Ich bin auch einer der Spätstarter. Bei den Sätzen bis 21 habe ich wohl viel zu viel rumprobiert, um rauszufinden, wo die Schwächen meines Gegners sind. Dies führte, denke ich, dazu, daß ich am Anfang eines Satzes nicht immer voll konzentriert war. Mittlerweile wird sowas mit einem Satzverlust (schneller als man gucken kann) bestraft. Ich versuche nun mich von Anfang an zu konzentrieren, und mich nicht mehr auf das Spiel des Gegners einzulassen.
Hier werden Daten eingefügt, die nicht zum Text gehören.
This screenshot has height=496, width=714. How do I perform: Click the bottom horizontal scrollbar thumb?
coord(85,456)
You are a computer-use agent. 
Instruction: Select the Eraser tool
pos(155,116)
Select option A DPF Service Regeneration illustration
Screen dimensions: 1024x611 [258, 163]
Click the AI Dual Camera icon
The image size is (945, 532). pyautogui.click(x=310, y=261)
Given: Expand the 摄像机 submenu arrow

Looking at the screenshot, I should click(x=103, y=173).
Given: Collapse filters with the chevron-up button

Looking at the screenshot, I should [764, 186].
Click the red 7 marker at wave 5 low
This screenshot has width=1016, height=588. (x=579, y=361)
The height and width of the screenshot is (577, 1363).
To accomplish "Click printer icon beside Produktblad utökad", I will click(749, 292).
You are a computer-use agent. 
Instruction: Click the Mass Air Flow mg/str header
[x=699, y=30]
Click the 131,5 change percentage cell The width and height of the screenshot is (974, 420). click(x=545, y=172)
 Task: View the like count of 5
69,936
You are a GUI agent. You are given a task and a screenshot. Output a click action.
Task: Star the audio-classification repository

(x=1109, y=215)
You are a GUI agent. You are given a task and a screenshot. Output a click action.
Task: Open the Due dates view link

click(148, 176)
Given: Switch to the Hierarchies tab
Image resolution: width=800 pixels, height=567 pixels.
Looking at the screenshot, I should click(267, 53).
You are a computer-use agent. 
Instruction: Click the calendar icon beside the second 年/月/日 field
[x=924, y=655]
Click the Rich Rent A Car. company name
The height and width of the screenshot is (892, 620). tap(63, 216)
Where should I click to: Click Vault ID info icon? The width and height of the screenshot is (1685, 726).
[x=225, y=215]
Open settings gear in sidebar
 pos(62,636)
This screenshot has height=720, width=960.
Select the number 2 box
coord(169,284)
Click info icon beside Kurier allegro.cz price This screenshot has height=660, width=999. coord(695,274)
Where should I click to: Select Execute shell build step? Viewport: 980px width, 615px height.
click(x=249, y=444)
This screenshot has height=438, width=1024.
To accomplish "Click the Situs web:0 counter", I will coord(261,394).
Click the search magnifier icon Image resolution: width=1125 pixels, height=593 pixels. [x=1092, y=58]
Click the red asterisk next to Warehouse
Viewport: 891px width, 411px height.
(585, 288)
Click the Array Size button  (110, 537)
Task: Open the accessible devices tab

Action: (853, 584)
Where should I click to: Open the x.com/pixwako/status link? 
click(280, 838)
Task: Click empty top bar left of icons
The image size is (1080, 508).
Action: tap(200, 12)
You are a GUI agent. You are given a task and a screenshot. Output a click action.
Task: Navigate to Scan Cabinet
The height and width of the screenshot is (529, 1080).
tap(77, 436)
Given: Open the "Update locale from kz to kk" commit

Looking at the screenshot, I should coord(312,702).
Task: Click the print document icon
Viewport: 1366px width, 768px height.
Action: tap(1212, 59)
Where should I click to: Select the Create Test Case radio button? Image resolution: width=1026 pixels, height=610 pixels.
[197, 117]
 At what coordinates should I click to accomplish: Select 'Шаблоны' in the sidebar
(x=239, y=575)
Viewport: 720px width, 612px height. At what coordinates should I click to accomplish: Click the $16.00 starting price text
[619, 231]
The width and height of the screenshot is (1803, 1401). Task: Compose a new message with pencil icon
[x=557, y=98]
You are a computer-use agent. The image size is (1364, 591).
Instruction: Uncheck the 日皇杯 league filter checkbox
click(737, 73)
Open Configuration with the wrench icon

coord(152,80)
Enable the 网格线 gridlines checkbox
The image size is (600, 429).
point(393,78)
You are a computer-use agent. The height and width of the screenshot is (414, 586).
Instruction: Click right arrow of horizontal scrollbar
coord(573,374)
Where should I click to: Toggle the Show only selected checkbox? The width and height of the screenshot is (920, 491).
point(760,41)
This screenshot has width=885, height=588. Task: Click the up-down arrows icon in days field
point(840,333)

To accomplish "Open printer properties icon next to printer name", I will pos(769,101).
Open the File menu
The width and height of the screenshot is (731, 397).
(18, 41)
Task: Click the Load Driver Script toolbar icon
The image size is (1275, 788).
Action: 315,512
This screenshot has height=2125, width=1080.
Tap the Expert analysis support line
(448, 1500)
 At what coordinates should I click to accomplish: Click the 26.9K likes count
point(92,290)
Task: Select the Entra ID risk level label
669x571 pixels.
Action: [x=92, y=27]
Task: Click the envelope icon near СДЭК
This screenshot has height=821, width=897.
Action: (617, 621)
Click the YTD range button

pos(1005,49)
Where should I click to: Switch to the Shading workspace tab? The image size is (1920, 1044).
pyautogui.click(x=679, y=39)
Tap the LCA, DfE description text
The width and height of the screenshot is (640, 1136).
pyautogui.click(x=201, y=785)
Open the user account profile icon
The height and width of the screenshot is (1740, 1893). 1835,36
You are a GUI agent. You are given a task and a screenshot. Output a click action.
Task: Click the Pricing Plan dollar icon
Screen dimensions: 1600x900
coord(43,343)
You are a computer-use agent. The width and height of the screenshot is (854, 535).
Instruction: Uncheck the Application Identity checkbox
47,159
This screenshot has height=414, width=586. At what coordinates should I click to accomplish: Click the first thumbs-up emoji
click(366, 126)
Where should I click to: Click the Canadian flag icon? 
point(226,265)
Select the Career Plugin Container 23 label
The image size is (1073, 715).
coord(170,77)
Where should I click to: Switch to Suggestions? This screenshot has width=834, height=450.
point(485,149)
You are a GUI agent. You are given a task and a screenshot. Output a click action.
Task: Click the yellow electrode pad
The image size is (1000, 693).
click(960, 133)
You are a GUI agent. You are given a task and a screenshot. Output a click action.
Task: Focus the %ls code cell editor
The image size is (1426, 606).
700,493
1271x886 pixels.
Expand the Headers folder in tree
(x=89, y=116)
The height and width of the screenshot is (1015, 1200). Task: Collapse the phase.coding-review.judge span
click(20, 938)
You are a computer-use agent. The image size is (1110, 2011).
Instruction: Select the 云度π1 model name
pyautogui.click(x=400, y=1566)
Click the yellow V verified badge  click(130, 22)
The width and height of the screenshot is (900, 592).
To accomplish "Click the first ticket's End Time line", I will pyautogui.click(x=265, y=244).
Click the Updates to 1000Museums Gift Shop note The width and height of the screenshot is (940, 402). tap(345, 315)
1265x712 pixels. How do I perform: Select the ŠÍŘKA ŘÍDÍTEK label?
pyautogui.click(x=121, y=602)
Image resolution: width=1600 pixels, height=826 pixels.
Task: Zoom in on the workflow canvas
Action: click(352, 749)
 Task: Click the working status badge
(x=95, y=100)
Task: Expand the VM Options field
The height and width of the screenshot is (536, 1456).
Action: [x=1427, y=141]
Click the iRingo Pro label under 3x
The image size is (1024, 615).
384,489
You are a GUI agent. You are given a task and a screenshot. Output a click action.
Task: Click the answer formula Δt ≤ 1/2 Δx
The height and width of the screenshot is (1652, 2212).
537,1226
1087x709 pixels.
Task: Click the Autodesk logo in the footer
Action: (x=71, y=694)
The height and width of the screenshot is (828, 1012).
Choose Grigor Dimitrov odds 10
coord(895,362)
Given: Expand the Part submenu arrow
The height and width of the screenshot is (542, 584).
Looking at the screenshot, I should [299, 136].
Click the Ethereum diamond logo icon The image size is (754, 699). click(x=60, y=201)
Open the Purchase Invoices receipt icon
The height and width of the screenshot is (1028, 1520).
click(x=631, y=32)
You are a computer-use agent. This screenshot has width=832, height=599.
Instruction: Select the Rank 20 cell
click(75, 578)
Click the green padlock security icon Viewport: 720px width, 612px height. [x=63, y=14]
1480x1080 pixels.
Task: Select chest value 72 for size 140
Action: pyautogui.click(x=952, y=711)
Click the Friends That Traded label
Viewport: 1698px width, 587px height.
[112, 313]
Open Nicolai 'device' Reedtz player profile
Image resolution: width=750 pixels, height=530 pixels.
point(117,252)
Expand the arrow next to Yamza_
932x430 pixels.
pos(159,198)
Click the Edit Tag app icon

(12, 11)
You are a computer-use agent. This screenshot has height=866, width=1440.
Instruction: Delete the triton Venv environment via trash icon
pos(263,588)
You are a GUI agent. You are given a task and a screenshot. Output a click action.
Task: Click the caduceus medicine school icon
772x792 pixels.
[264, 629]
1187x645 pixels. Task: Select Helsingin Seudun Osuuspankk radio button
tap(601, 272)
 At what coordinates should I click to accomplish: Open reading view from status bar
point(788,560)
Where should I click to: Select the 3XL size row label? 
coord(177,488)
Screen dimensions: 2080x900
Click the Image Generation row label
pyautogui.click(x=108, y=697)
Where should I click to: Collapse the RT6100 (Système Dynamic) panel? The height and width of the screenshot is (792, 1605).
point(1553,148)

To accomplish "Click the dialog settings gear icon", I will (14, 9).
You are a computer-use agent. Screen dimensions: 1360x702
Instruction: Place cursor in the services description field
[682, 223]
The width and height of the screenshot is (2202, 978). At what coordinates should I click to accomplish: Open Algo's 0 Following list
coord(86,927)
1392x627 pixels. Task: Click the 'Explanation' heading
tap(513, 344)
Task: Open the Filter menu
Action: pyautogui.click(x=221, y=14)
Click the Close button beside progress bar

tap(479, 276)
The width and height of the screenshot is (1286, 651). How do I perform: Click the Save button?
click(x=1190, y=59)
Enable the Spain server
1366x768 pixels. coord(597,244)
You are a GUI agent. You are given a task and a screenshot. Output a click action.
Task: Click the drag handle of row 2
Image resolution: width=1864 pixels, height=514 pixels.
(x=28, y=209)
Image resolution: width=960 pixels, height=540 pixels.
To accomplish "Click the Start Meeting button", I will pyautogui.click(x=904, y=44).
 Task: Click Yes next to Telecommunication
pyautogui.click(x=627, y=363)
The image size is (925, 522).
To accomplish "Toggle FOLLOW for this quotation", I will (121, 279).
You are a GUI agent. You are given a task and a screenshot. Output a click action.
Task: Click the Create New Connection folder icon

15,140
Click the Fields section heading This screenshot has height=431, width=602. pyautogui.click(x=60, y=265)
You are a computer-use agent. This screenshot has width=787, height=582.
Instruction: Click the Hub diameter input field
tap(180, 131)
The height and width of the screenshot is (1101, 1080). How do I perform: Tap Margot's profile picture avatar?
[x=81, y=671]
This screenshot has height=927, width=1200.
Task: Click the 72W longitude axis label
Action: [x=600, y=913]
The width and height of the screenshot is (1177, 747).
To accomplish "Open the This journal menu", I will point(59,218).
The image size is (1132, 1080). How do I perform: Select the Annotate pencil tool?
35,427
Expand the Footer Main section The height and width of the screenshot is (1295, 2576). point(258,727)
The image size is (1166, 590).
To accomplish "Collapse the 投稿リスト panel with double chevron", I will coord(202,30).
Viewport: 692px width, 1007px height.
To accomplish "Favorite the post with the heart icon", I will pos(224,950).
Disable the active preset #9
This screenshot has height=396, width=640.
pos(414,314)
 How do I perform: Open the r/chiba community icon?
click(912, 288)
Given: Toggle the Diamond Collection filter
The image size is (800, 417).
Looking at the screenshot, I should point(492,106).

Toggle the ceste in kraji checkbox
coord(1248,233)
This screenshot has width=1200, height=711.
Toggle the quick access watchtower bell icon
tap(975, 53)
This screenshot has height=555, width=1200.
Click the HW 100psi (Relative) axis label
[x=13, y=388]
Vielmehr versuche ich einfach mein Spiel so durchzuziehen, wie ich meine das es, für diese Art von Gegner, am besten ist. Entweder es klappt oder es klappt nicht. Wenn ich mit meiner bevorzugten Spielweise das Spiel nicht gewinnen kann, war der Andere wohl besser. Ich vermute, daß die Spiele auch nach der alten Zählweise nicht anders ausgegangen wären.
Die Konzentration kann man bei den Trainingsspielen trainieren, bei denen es um etwas geht (z.B. ein Bier, oder zwei, oder drei

). Die Nervosität bzw. die Angst vor Fehlern kann man sich sicherlich auch abgewöhnen, indem in den oben angeführten Trainingsspielen den Einsatz erhöht (ein Kiste Bier

). Akute Nervosität direkt vor einem Meisterschaftsspiel läßt sich meist durch eine "Kopfschmerzpille"

(=FlascheBier) beheben.
Mal davon abgesehen, daß man Bier als Allheilmittel verwenden kann

, glaube ich, daß man (Frau natürlich auch) mit den Sätzen bis 11 besser klarkommt, je öfter man nach dieser Zählweise gespielt hat.
Nur Mut. Du wirst Dich sicher bald an die neue Zählweise gewöhnen. Allerdings bin ich mal gespannt, was die anderen hier für ne Meinung haben.